First, not all volunteer objectives will be achieved. Even if volunteers are competent and motivated, managers might expect only 70% of objectives to be met. Managers should set overlapping objectives to mitigate this risk, but conflicting objectives should be avoided. If all objectives are achieved, the CSO will overachieve, but then no one will be unhappy about that!
Second, managers may set personal growth objectives that may not directly stem from the corporate picture. Only they know their local environment and local volunteer needs. They must have the freedom and power to act somewhat independently when it comes to development.
The corporate balanced scorecard can then be developed to create individual balanced scorecards for each volunteer. While the balanced scorecard structure may seem rigid, it should be used and adapted to local needs.
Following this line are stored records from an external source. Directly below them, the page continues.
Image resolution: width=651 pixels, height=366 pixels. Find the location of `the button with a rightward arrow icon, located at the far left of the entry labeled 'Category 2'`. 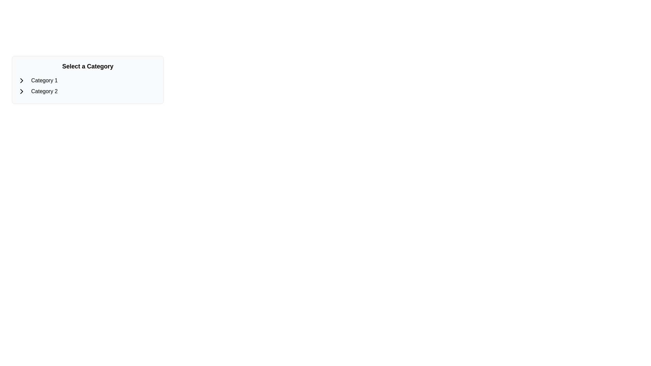

the button with a rightward arrow icon, located at the far left of the entry labeled 'Category 2' is located at coordinates (21, 92).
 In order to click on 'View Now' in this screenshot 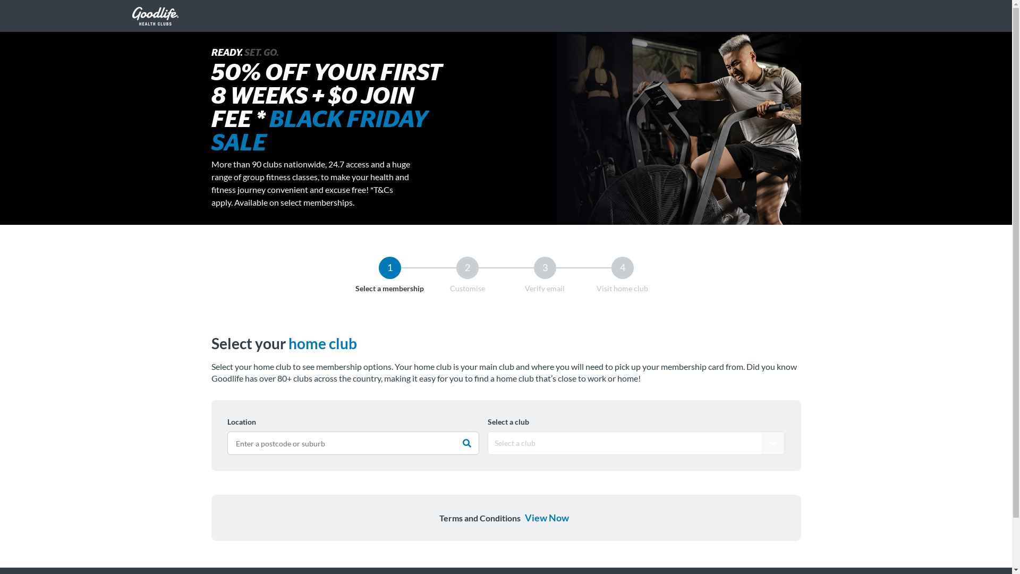, I will do `click(546, 517)`.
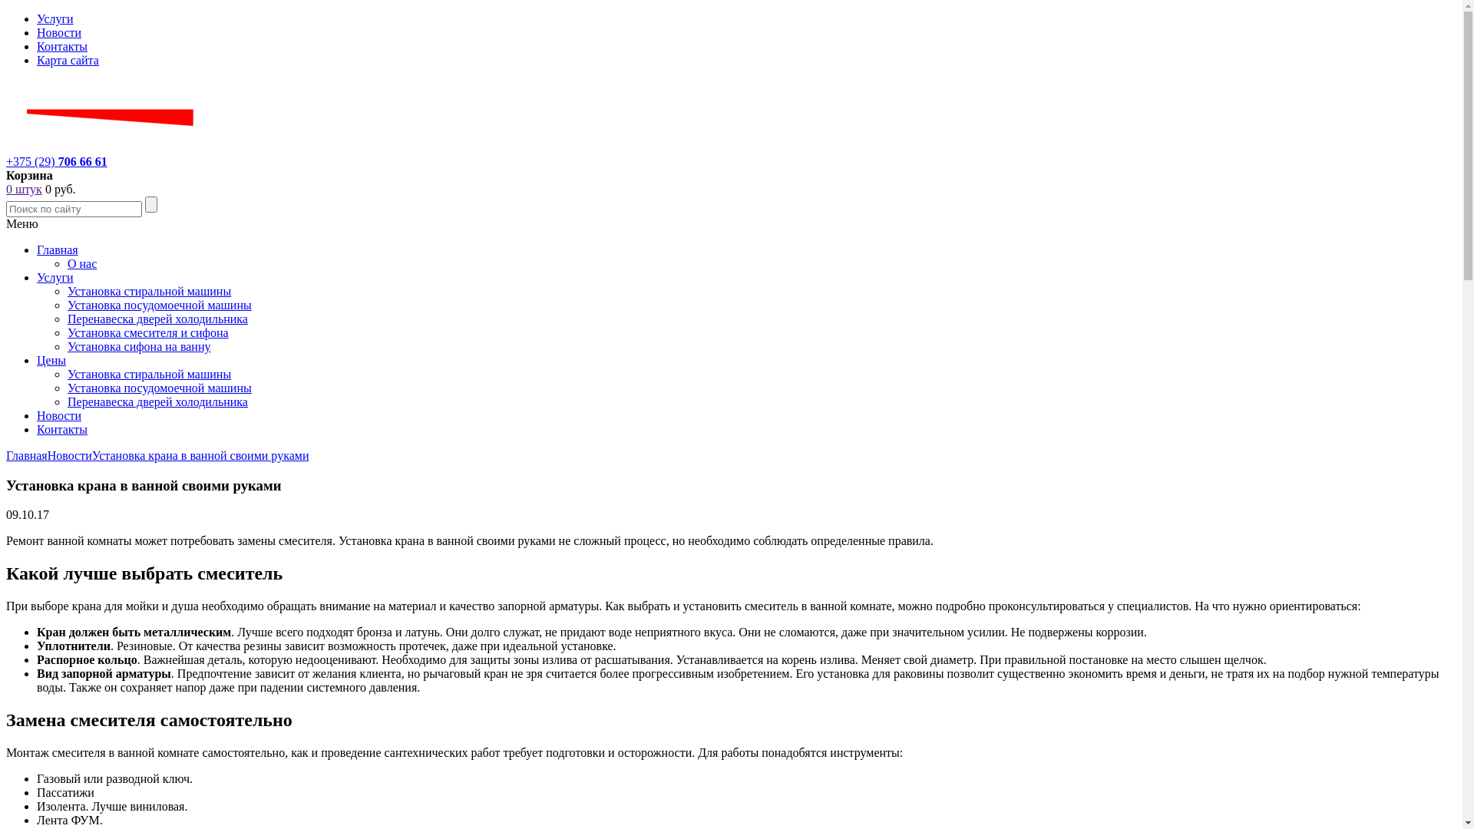 The height and width of the screenshot is (829, 1474). I want to click on '+375 (29) 706 66 61', so click(6, 161).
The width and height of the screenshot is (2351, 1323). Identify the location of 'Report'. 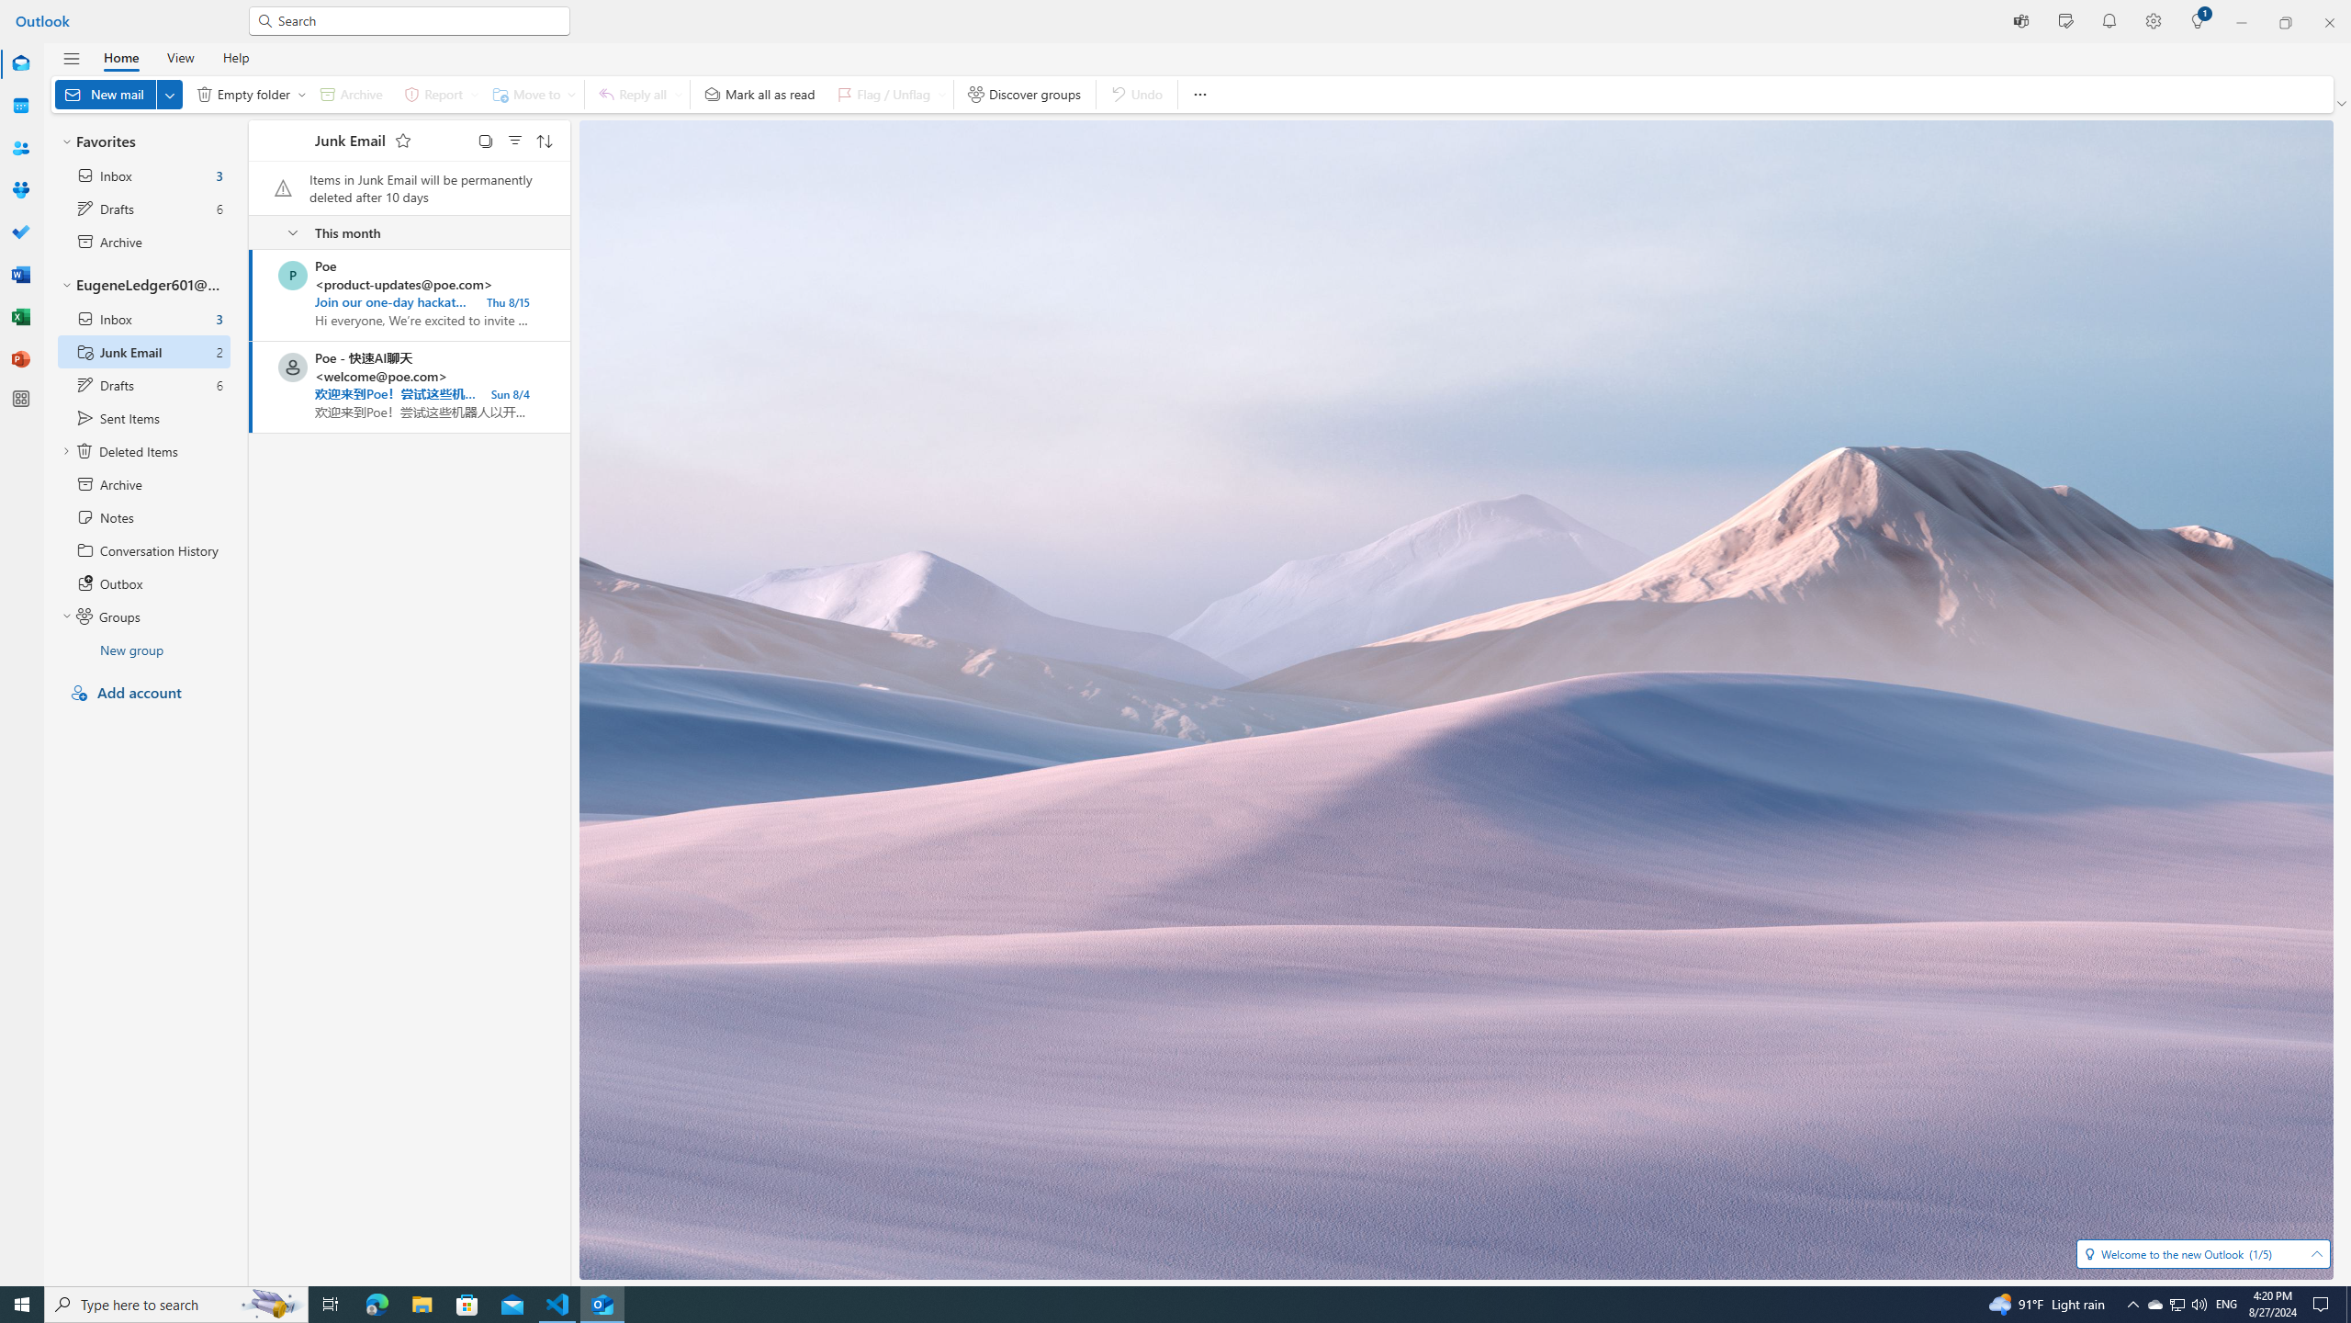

It encourages everyone to develop balanced objectives, considering financial, process, beneficiary, and volunteer perspectives.
Third, and finally, managers should avoid very complex, specific objectives that focus narrowly on a few obvious results and exclude others with higher contributions. For example, an objective focusing on a specific result during a re-launch or re-structure might assume the form of the re-launch or re-structure is known. Instead, an objective focusing on setting out proposals might be more appropriate. Ultimately, managers and volunteers should agree on the most useful objectives.
And how's it done?
There’s a debate in organisational psychology about how objectives should be introduced to volunteers. Should each volunteer propose their own objectives based on their job needs, or should managers set them and ‘tell and sell’ them?
Self-set objectives may lead to commitment, but they require significant management overhead and may not be necessary for all volunteers. Asking volunteers to set their own objectives based on organisational needs is an extreme that may be misguided. Instead, volunteers and managers could collaborate to develop objectives based on a shared strategy.
But research suggests that manager-set objectives are more potent and align better with most managers. If the manager-volunteer relationship is sound, the volunteer will be happy to commit to objectives that meet the manager and CSO’s needs. However, exchange is two-way, and managers must reciprocate that gift of flexibility in due course.